A Quase Ficção da "Prima Arte" ou Um Ensaio sobre os Primórdios da Música de Câmara no Amazonas


Já estou tempo suficiente em terras manauaras e chega um momento que você quer mais é escrever suas próprias descobertas, independente de todos os tratados existentes, seu pensamento é o seu tesouro. Do princípio para toda a sorte de acontecimentos envolvendo ancestrais poéticos e personagens emblemáticos da música de concerto amazonense...
 __________________________........_______________________________

Na Manaus das Belas-Artes, a colaboração com o pensamento livre dos compositores locais, dada a herança de situações históricas semelhantes, quando no passado (1902), um grupo de alunos da Academia Amazonense de Belas-Artes, iniciou um ciclo de apresentações denominado “Históricos”, realizado com o acompanhamento de atividades paralelas, tais como exposições e conferências temáticas, em muito contribuiu para o ajuntamento de diversas formações camerísticas da Academia representada pelo seu Conservatório de Música. 
Por muito pouco tempo, o público pôde apreciar essa leva de concertos e esse pouco tempo de existência, deu-se repentinamente por redução gradativa dos mil réis dos cofres públicos e quando estes faltaram, o conservatório de Música Carlos Gomes reduziu suas atividades às classes de violino e harpa.
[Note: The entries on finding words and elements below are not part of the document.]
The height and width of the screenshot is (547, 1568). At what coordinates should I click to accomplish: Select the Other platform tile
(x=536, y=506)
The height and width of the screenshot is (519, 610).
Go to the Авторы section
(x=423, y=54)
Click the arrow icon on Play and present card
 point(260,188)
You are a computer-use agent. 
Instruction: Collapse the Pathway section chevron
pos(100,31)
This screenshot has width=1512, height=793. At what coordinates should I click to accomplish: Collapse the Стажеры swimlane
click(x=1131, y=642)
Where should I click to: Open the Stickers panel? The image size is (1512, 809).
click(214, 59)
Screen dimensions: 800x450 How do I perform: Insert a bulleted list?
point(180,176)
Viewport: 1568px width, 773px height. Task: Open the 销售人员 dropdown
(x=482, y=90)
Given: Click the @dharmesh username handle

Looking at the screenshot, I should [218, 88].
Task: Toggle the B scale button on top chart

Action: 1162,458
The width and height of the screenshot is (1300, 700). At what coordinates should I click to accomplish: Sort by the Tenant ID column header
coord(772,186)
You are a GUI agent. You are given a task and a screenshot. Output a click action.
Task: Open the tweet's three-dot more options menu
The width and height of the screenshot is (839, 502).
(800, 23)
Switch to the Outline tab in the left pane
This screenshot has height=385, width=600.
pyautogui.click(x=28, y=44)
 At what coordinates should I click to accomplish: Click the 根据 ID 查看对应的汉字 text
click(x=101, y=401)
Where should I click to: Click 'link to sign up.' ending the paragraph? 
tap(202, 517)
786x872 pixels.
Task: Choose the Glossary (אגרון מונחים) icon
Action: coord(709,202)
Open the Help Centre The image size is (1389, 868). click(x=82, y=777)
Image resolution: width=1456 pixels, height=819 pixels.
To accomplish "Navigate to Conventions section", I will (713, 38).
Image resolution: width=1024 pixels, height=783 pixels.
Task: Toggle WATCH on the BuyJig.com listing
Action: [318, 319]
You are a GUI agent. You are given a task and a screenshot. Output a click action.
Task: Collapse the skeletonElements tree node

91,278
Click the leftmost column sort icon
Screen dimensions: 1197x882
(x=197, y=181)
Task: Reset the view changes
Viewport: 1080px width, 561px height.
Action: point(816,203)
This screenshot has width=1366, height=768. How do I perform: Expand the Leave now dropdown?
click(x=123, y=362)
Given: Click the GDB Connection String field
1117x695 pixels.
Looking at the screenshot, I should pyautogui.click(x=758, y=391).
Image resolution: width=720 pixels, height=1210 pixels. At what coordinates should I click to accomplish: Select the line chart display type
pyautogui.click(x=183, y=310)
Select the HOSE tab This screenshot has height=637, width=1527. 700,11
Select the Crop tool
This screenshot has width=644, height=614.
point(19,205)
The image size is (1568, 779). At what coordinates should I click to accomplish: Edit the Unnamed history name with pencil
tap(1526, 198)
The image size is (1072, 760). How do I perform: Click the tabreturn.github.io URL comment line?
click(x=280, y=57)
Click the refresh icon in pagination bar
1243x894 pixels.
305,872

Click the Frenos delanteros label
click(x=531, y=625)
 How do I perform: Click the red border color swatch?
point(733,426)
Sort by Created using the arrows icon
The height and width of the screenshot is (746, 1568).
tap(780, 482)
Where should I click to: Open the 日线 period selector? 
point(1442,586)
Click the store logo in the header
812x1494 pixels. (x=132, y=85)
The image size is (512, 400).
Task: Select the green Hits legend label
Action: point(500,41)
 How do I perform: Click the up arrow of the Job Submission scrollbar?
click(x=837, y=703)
A borracha e toda a sorte dos seus derivados, perdia seus quinhões para a novidade do primeiro decênio do século XX, o petróleo.Mais que isso, o embargo econômico promovido pelos Estados Unidos, encalhou boa parte da produção nos portos de Manaus e Belém, ricocheteando mamonas nos planos laborais do Barão de Manaus e toda diretoria do Bellas Artes.
Desanuviados, os músicos seguiram por conta própria, alcovados em lugares imrpóprios e esbarrando cada vez mais nas interpéries econômicas de um estado que em um curto espaço de tempo deleitou-se no céu e padeceu no próprio inferno. Uma herança posteriormente exposta nas vias públicas, nos bares e nas casas de condes borrachudos. De modo impetuoso e apaixonado, os frutos auspiciosos da Academia Amazonense de Belas Artes, uniram-se na tentativa austera de manter a própria tradição sem preocupar-se de como e quando seriam pagos e por quem. Joaquim Franco, seu mestre e incentivador, ao lado de outro ilustre, o também violinista Paulino de Mello, respaldavam de algum modo seus alunos, eram poucos mas de grande destaque nos folhetins da época (A Federação, A Capital, Commercio do Amazonas)
Ao entrar nesse conturbado meio em que tenta sobreviver, a música de câmara amazonense dentro do citado acontecimento, remonta aos tempos atuais. Artistas e seus colaboradores não se encontram, não se reconhecem, andam em direções contrárias, ainda que possuam objetivos comuns, não se reconhecem. 

Inicia-se dessa forma, um longo processo de ocupação dos espaços disponíveis para as récitas musicais, em colaboração com a comunidade artística e empresarial da cidade de Manaus. 

O acesso às partituras para a execução das obras dos compositores amazonenses pode preencher de fato uma lacuna substancial de séculos e retribuir o enorme apreço dos seus fiéis ouvintes e executantes, acerca de um amplo trabalho de pesquisa e dos esforços contínuos daqueles cuja história ainda está para ser escrita ou melhor, tocada.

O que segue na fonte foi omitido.